Read: can’t see, can’t harm? The hidden reality of radiation in the cath lab

By Optima Education 10th September 2025

Radiation is one of the most powerful tools in modern medicine. It gives us superhuman vision, allowing interventional cardiologists to guide procedures, save lives, and accelerate patient recovery. Yet, behind its invisible benefits lies an invisible threat — one we can’t afford to ignore.

The Invisible Hazard

Radiation is energy moving in waves or particles, and while much of it is harmless, the ionising radiation used in X-rays is not. It can break DNA, disrupt cell repair, and over time, leave lasting damage.

Research shows that highly exposed individuals working in cath labs are 4.5 times more likely to develop cancer compared with non-exposed colleagues [1]. It’s not just numbers — many of us know peers who have suffered radiation-related illness. They weren’t simply “unlucky”; they were exposed.

A Double-Edged Sword

For patients, the benefits of radiation are undeniable: faster interventions, greater resilience, and speedier recoveries. For healthcare professionals, however, the risks stack up. Studies highlight elevated chances of:

  • Chronic Myeloid Leukaemia – 10.5x higher risk of death [2]

  • Brain Tumours – 2.5x more likely [3]

  • Posterior Cataracts – 3.9x more likely [3]

  • Breast Cancer – 16% more likely [3]

And it doesn’t end there.

The Weight We Carry

Even our “protection” isn’t harmless. Heavy lead aprons don’t fully cover the neck, head, arms, and legs. Worse still, wearing them every day comes at a cost.

  • 60% of interventionalists will suffer a disabling back injury after more than 20 years of practice [4].

  • 63% report spine issues, with many unable to fully enjoy life outside the lab — whether that’s exercising, playing with their children, or simply living pain-free [5].
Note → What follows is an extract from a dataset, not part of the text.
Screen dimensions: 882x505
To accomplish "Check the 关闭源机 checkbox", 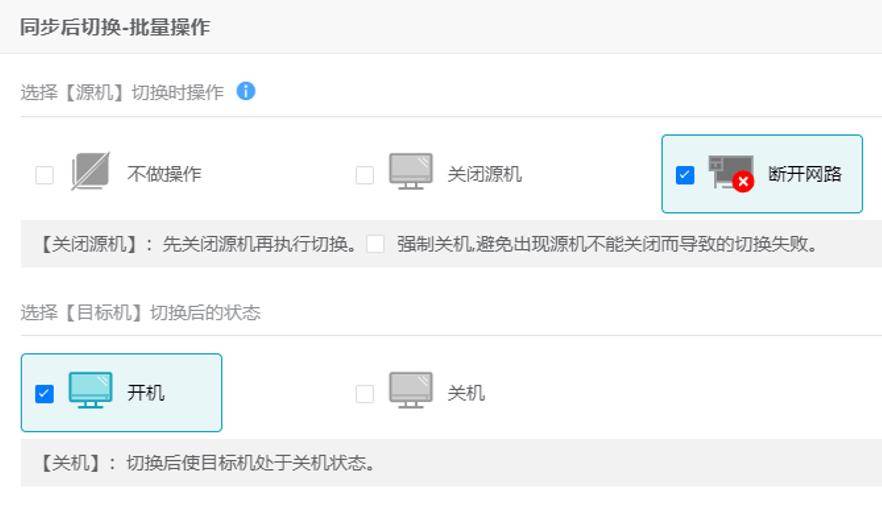I will (364, 175).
Radiation may be invisible, but the harm it causes, direct and indirect, is all too real.

The Growing Risk

Radiation exposure in interventional cardiology is rising, not falling. As procedure volumes increase and defences wear thin, our vulnerability grows [6].

The Optima Occupational Survey revealed that 90% of professionals are concerned about radiation exposure, and 92% believe hospitals should adopt more protective technology. The message is clear: awareness alone isn’t enough.
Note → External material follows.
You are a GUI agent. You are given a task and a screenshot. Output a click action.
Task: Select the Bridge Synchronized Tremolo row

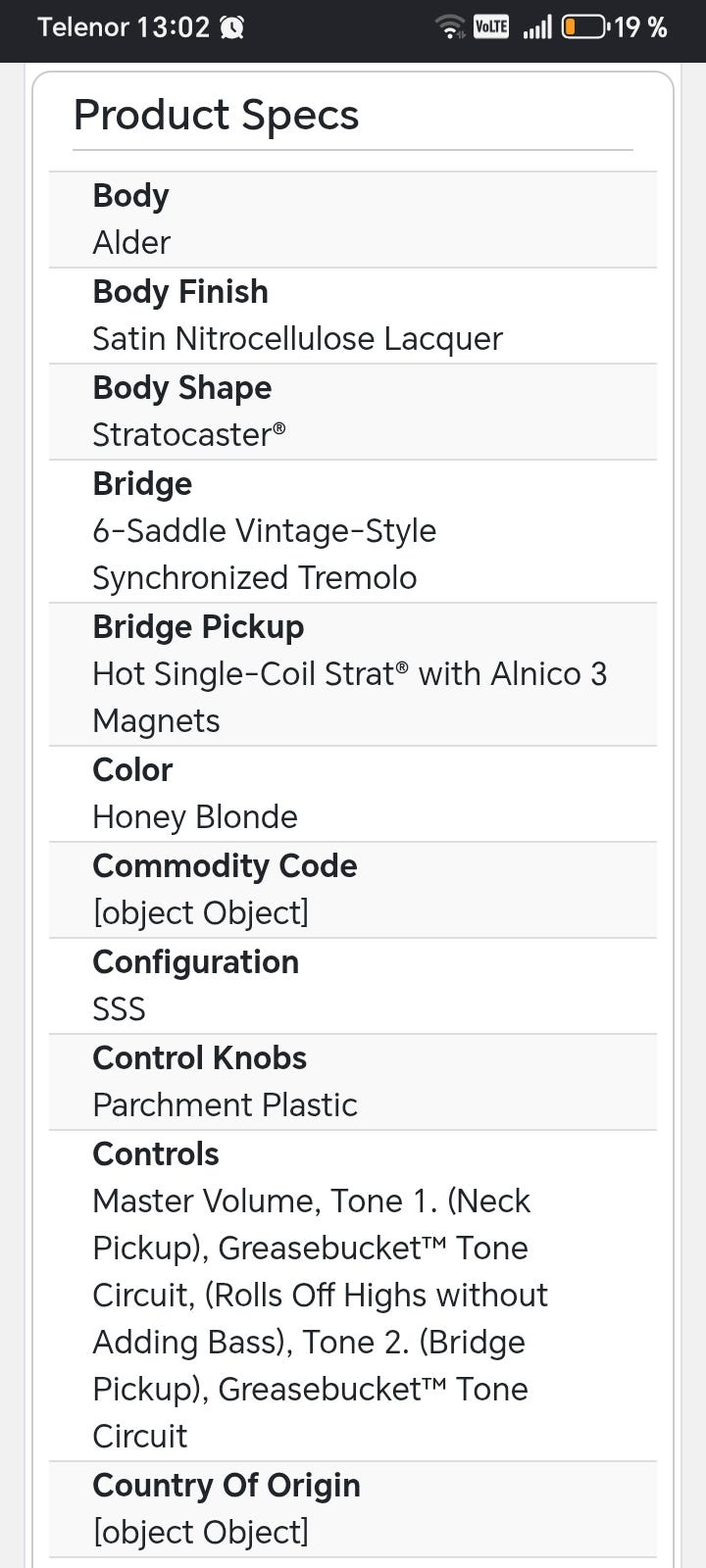[x=353, y=531]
Making the Invisible Visible

We cannot eradicate risk, but we can take action. We can:

  • Educate ourselves and our teams

  • Talk openly about radiation risks

  • Demand safer, more advanced protection in our workplaces

Radiation may be invisible, but it should never be ignored. By facing it head-on, we protect not just ourselves, but also the patients who rely on us.

 

References

1.    Andreassi MG, et al. Occupational health risks in cardiac catheterisation laboratory workers. Circ Cardiovasc Interv. 2016;9(4):e003273.

2.    Leuraud K, et al. Ionising radiation and risk of death from leukaemia and lymphoma in radiation-monitored workers (INWORKS): an international cohort study. Lancet Haematol. 2015;2(7):e276–81.
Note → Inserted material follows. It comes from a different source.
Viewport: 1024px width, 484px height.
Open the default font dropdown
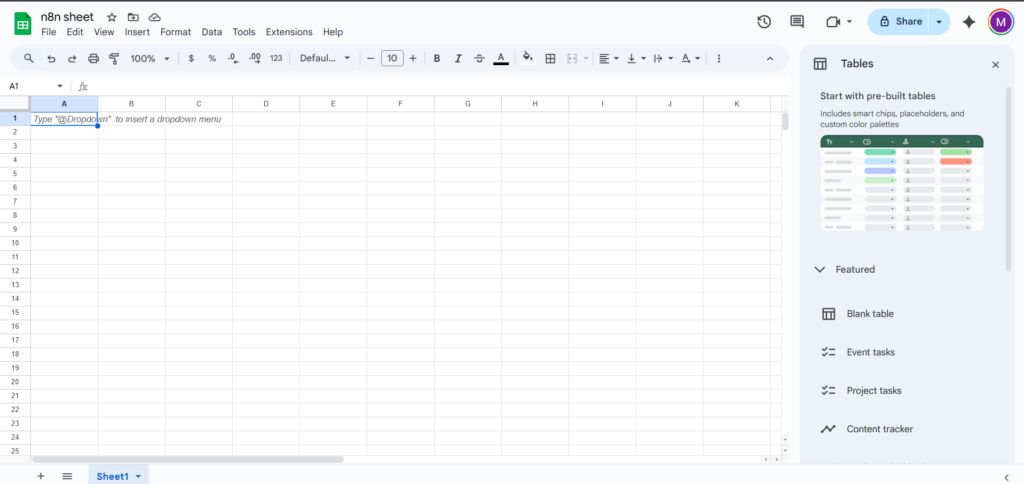tap(325, 59)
3.    Rajaraman P, et al. Incidence and risk factors for posterior subcapsular cataracts among US radiologic technologists. AJR Am J Roentgenol. 2016;206(5):1176–82.
Jacob S, et al. Breast cancer risk in radiation-exposed female interventional cardiologists. Int J Cancer.2013;133(8):1843–7.

4.    Goldstein JA, Balter S, Cowley M, Hodgson J, Klein LW. Occupational hazards of interventional cardiologists: prevalence of orthopaedic health problems in contemporary practice. Catheter Cardiovasc Interv. 2004;63(4):407–11.

5.    Optima Occupational Survey, internal data, 2023.

6.    Borghini A, et al. Increased DNA damage in workers occupationally exposed to low doses of ionising radiation: influence of polymorphisms in DNA repair genes. Atherosclerosis. 2013;230(1):40–7.